The Symposium is an integral part of Autonomous Vehicle Technology World Expo
Looking for engineering and technological solutions for an autonomous vehicle project?
Autonomous Vehicle Technology World Expo has handpicked, exclusive exhibitors covering all modes of automated personal transport, from passenger cars, buses and coaches to trucks and industrial vehicles.
Automated road friction estimation using car-sensor suite: machine learning approach
Mats Jonasson Technical expert Volvo Cars SWEDEN
Automotive active safety systems can significantly benefit from real-time road friction estimates (RFE) to adapt driving styles specific to the road conditions. This work focuses on using the Volvo car-sensor suite for road friction estimation and prediction tasks using machine learning algorithms. First, the most significant sensors for RFE estimation are detected by feature ranking, including: ambient temperature, GPS location, vehicle speed, forces and road surface, tyre types. Next, image processing modules are invoked to detect the drivable surface condition. Finally, information from processed segments of road images will be fused with vehicle dynamics sensors to initiate RFE-related warnings.
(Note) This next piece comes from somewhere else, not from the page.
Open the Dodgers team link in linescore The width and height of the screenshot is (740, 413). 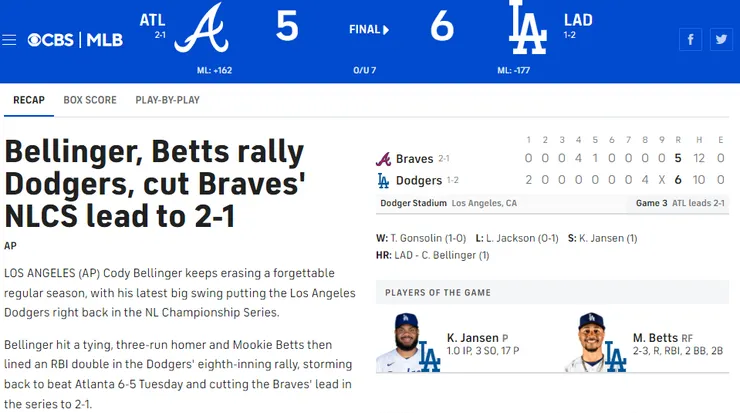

Artificial Intelligence in the Driver’s Seat
Serkan Arslan Director of automotive Nvidia EMEA GERMANY
Artificial intelligence is transforming every industry, but perhaps none more than transportation. From how we interact with vehicles, to how they drive us, to how our city's infrastructure will automatically adjust to reduce traffic congestion, deep learning will play a vital role. Nvidia is building AI platforms for autonomous vehicles as well as smart cities. The talk will provide insight into and showcase demonstrations of the existing state of autonomous vehicles in development and in production, as well as discuss the steps to fully autonomous Level 5 robo-taxis.
Cognitive IT with storage and software defined solutions for ADAS
Frank Kraemer Systems architect IBM GERMANY
Advanced driver assistance systems (ADAS/autonomous driving) are becoming part of all vehicles. All major OEM and Tier-1 auto manufacturers are implementing and testing AD facilities. We examine how real-time sensors, big data computing, data storage and data archiving are integrated in today's ADAS/AD systems, providing a fascinating case study, best practices for workflow design, testing and development, data storage and archiving, applicable to all industries. Come hear a fascinating investigation of an industry/technology that will soon affect us all, every day.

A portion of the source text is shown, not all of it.